COLLIER COUNTY, FL –
A Collier County student is taking a school project beyond the classroom. Stephanie Latoitue won a bronze medal in a national NAACP STEM competition.
Latoitue built the first model of a prosthetic hand for amputees that functions through hydraulics.
“When you want something, I’ve heard from someone, that you have to want it more than sleep,” Latoitue said.
Latoitue spent several months designing the model during her freshman year at Golden Gate High School. She used several tools and materials, and the project won a bronze medal in the NAACP’s national STEM competition last month in Las Vegas.
“I got the idea that if I were to create a puppet approach robotic hand and use the robotic system, then it would be able to articulate just like a regular hand would,” Latoitue said.
“It’s very advanced for a freshman to come up with this concept,” Akita Cannon, Afro-Academic, Cultural, Technological and Scientific Olympics and chair of NAACP Collier County said.

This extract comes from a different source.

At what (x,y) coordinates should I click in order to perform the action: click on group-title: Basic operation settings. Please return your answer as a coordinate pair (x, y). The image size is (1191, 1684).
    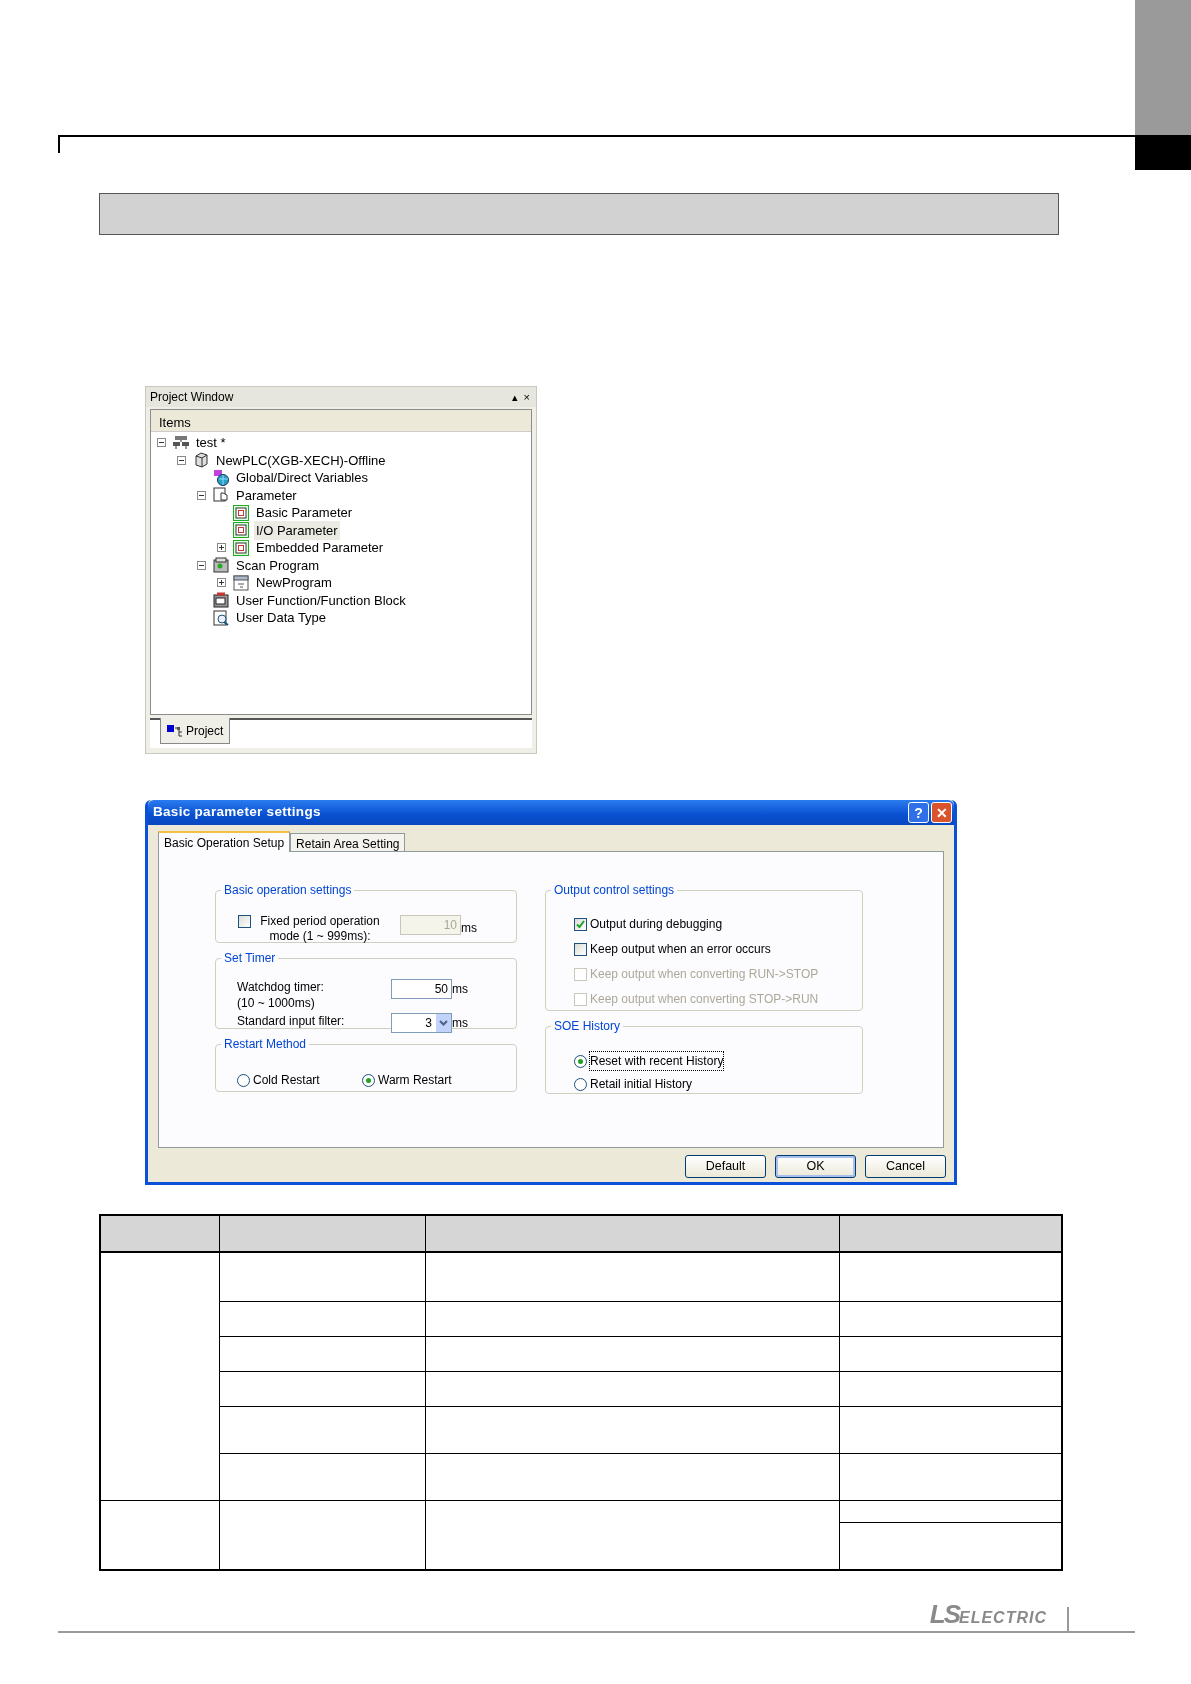
    Looking at the image, I should click on (288, 890).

Latoitue said the idea was fueled by her interest in science and her willingness to help people.
“I want to make prosthetic hands that are affordable so that a person can feel like they never had a hand missing,” Latoitue said.
The project is Collier County’s first win in the STEM category of the competition. Although Latoitue calls it a work in progress, she knows everything successful starts with an idea.
“My youth…we’re the future,” she said.
“We are very proud of her and I think Collier County should be very proud of her,” Cannon said.
Latoitue is going into her sophomore year at Golden Gate High School. She is already working on a second – more advanced – model for next year’s competition. It could take a few years until her final model is complete.